Le Comité s’est notamment appuyé sur les observations présentées par le Défenseur des droits à l’occasion de cette décision. Celui-ci rappelait à ce titre le bilan sur l’application de la circulaire interministérielle du 26 août 2012 réalisé par l’institution en 2013 et qui reconnaissait déjà que « les conditions juridiques et matérielles dans lesquelles les expulsions sont effectuées ne sont pas suffisamment respectueuses des droits des personnes visées ». Le Défenseur des droits pointait aussi l’absence dans de nombreuses situations de diagnostic global et individualisé des familles afin de leur garantir un hébergement provisoire mais aussi de leur assurer une continuité dans l’accès aux droits, et notamment la scolarisation. Il constatait également la fragilité du droit des enfants roms à l’instruction, qui bien souvent n’est pas effectif.
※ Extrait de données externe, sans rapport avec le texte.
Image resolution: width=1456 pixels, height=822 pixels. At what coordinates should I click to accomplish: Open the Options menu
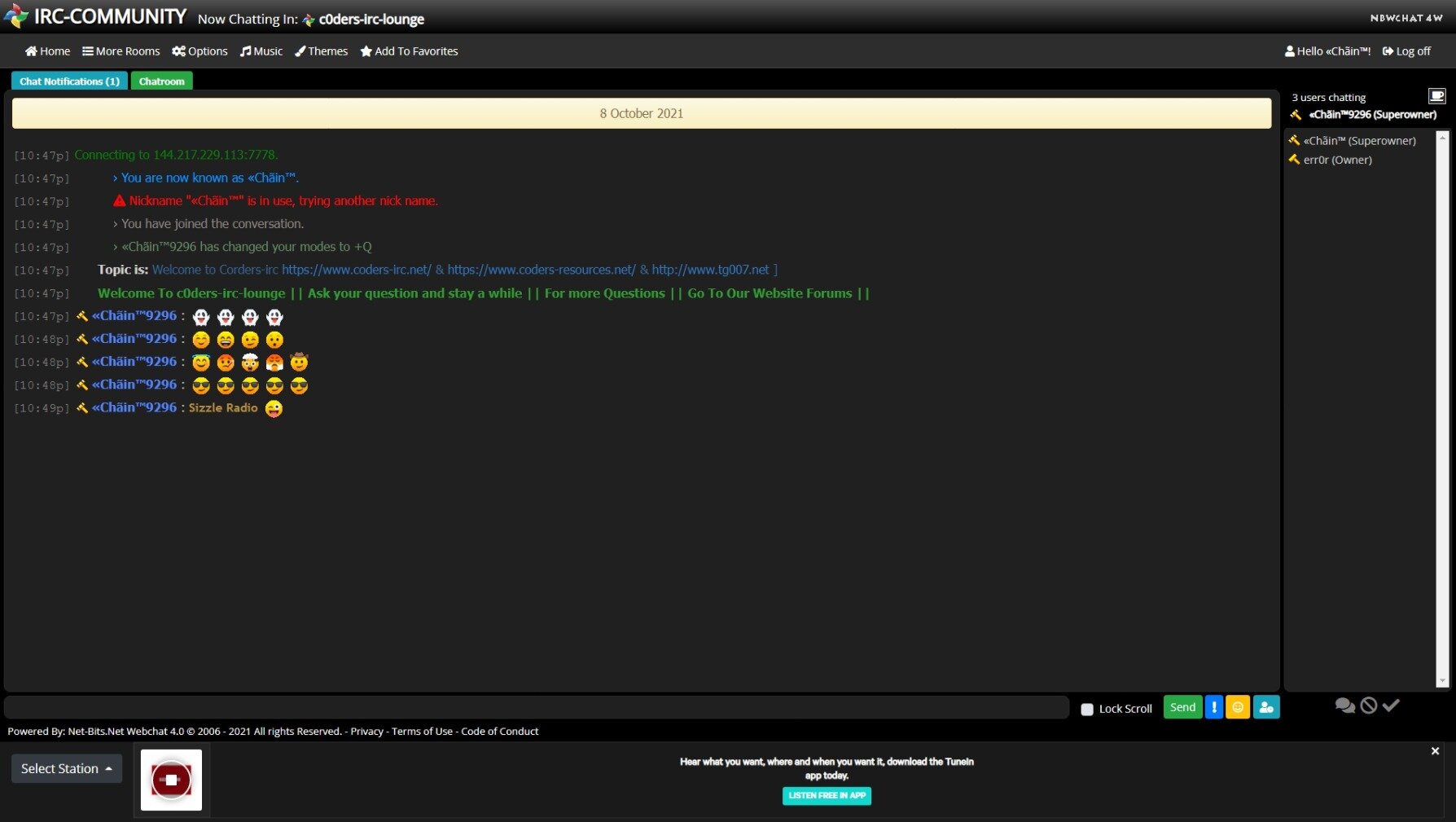[200, 51]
Par ailleurs, le FERV alléguait également la violation par la France de l’article 10 garantissant le droit à la formation professionnelle et particulièrement son manquement à assurer des mesures appropriées et facilement accessibles en vue de la formation des travailleurs adultes, comme l’octroi d’une assistance financière. L’organisation invoquait ainsi les difficultés d’accès « à toute proposition d’alphabétisation » et à la formation professionnelle des jeunes adultes mal adaptées aux circonstances d’expulsions et l’insuffisance d’aides financières à la formation qui ne permettent pas d’assumer les charges de la famille. Si le CEDS reconnaît que les expulsions répétées, le manque d’information et les éventuelles discriminations concernant l’octroi d’aides financières ne favorisent pas l’accès à la formation professionnelle, il ne reconnaît pourtant pas à la violation de l’article 10 (droit à la formation professionnelle) justifiant cette décision par des difficultés trop peu étayées par le FERV qui ne permettent pas de conclure au manque de mesures mises en œuvre par la France pour garantir la formation professionnelle.

Les apports de la décision :

En reconnaissant en outre que « la situation des enfants et jeunes adultes de la communauté rom en France et le traitement qui leur est réservé conduit à des effets gravement dommageables à leur égard » et en reconnaissant la carence de la France en matière de scolarisation des enfants roms liée aux expulsions,  le Comité rappelle ainsi les (graves) manquements de la France à ses obligations non seulement internes mais aussi européennes.

Par ailleurs, il est intéressant de noter que le Comité insiste dans cette décision sur le fait que la simple existence d’une législation française protectrice comme se justifiait le gouvernement français en invoquant l’obligation de scolarisation pour tous les enfants entre 6 et 16 ans, ne suffit pas si elle n’est pas suivie d’une application « effective et rigoureusement contrôlée » de l’égalité d’accès à l’éducation pour tous les enfants, en accordant par ailleurs une attention particulière aux groupes vulnérables.